U.S. Supreme Court Pullman Co. v. Knott, 243 U.S. 447 (1917)
Pullman Co. v. Knott
Motion to dismiss submitted March 19, 1917
Decided April 9, 1917
243 U.S. 447
ERROR TO THE SUPREME COURT
OF THE STATE OF FLORIDA
A suit to restrain a state official and his successors in office from estimating, levying, and assessing a tax under a state law claimed to be unconstitutional is a suit against him as an individual and, in the absence of a statute otherwise providing, abates when his term of office expires and cannot be revived against his successor. New Orleans v. Citizens' Bank, 167 U. S. 371 , 167 U. S. 388 , distinguished. Writ of error to review 70 Fla. 9 dismissed.
The case is stated in the opinion.
MR. JUSTICE DAY delivered the opinion of the Court.
Suit was brought in the Circuit Court of Leon County, Florida, by the Pullman Company against Knott, comptroller of the State of Florida, to enjoin him and his successors in office from estimating, levying, and assessing a tax on the gross receipts of the Pullman Company on the ground that the state law authorizing the tax was void under the Constitution of the United States. The circuit court held that the law was constitutional, and dismissed the bill; that decree was affirmed by the supreme court of the state. 70 Fla. 9. The case was then brought here upon writ of error.
It is now before us upon a motion of the defendant in error, by the attorney general of the state, to dismiss the proceeding in this Court upon the ground that there is no proper person defendant to stand in judgment in the action. It is averred, and is not disputed, that Knott, the defendant in error, is no longer Comptroller of the State of Florida, his term of office having expired on January 2, 1917, and that thereupon he retired from the office of comptroller and has been succeeded by another, who is the duly commissioned and acting comptroller of the state.
The original suit was against Knott; the bill stated that he was the duly elected, qualified, and acting Comptroller of the State of Florida. The bill sets forth the duties required of him in that connection in levying the tax against the enforcement of which the injunction was sought by the Pullman Company.

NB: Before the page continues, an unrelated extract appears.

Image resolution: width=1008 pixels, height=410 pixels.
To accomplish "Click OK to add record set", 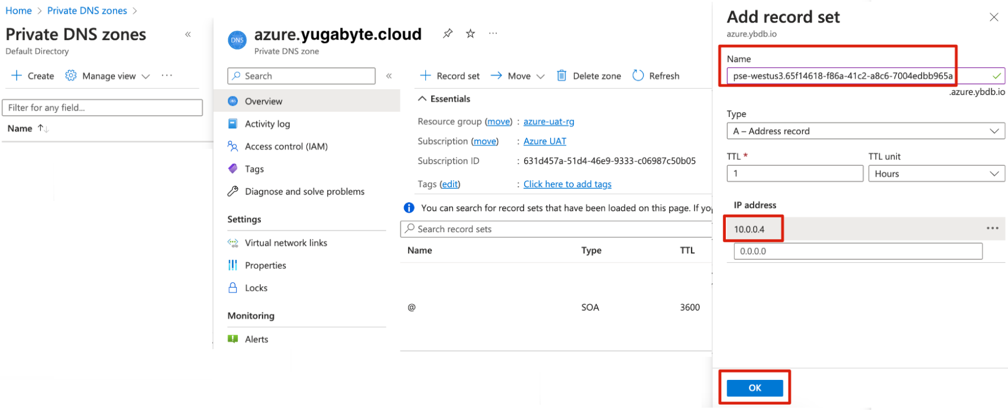I will point(754,388).
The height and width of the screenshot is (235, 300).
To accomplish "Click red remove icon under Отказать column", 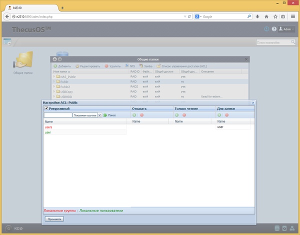I will (x=142, y=115).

While it is true that the duty required concerns the state, the suit is against Knott as an individual, and he
alone can be punished for the failure to obey an injunction, should one issue as prayed for in the bill. Whether the court below was right in refusing the injunction and dismissing the bill against Knott is the question presented. In such cases, a long line of decisions in this Court has settled that the action abates upon the expiration of the defendant's term of office, and cannot be revived against his successor in office in the absence of a statute so providing.
We had occasion to review and consider these cases in the case of Pullman Company v. Croom, Comptroller of the State of Florida, 231 U. S. 571 , in which this Court held, vacating the former order of substitution granted without discussion, that the action for an injunction against the enforcement of the tax abated upon the death of Croom, comptroller, and there being no statute covering such cases, no order of substitution could be made, and thereupon dismissed the appeal for want of a proper party to stand in judgment.

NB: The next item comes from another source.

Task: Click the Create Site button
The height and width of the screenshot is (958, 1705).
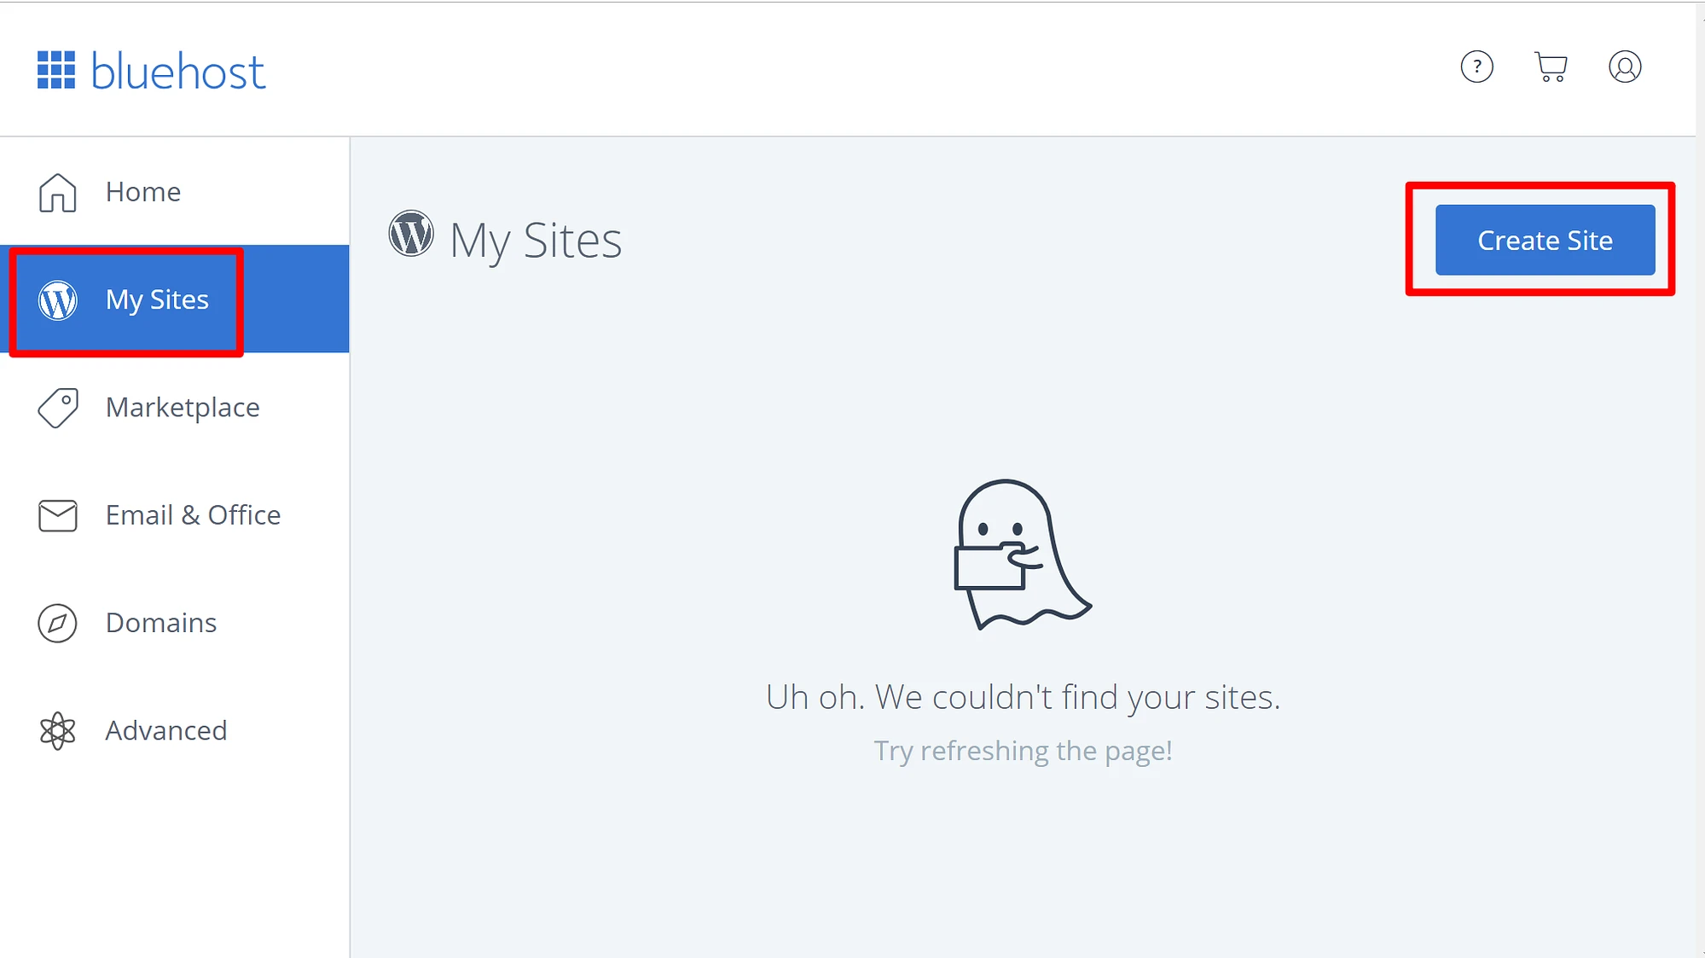Action: point(1546,240)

The case upon which the subsequent decisions are rested is United States v. Boutwell, 17 Wall. 604. In that case, the rule and the reasons for it were stated by the Court. That was a suit for mandamus against the Secretary of the Treasury, and involved the right to substitute the successor of the Secretary, his term of office having expired since the suit was commenced. The Court held that the right to a writ of mandamus ceased to exist upon the defendant retiring from the office of Secretary, and that, in the absence of a statute, the writ must necessarily abate. The Court further held that the duty sought to be enforced was a personal one, and existed only so long as the office was held; that the Court could not compel the defendant to perform such duty after his power so to do had ceased; that, if the successor in office could be substituted, he might be mulcted in costs for the fault of his predecessor without any delinquency of his own, and that, were a demand
made upon him, he might discharge the duty, rendering the interposition of a court unnecessary, and, in any event, the successor was not in privity with his predecessor, nor was he his personal representative. ( 84 U. S. 17 Wall. 604, 84 U. S. 607 -608.)
In Warner Valley Stock Co. v. Smith, 165 U. S. 28 , the previous cases were reviewed by Mr. Justice Gray, speaking for the Court, and the principle was applied to a suit for an injunction.

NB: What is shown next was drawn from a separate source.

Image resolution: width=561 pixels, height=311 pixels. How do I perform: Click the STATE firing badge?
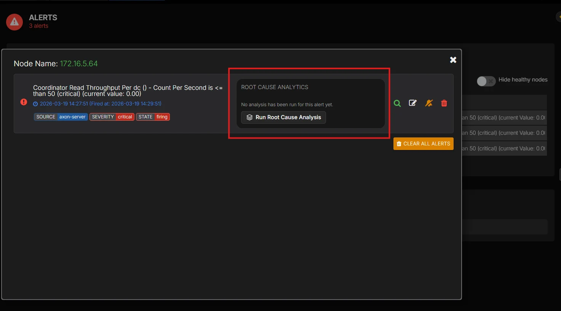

In United States ex Rel. Bernardin v. Butterworth, 169 U. S. 600 , it was held that the substitution could not be made, even with the consent of the successor in office. In that case, it was stated that it seemed desirable that Congress should provide for the difficulty by enacting a statute that would permit the successors of heads of departments who had died or resigned to be brought into the case by a proper method. Congress thereupon passed the Act of February 8, 1899, 30 Stat. 822, under the terms of which successors of officers of the United States may be substituted in suits brought against them in their official capacity. This statute has no application to other than federal officers.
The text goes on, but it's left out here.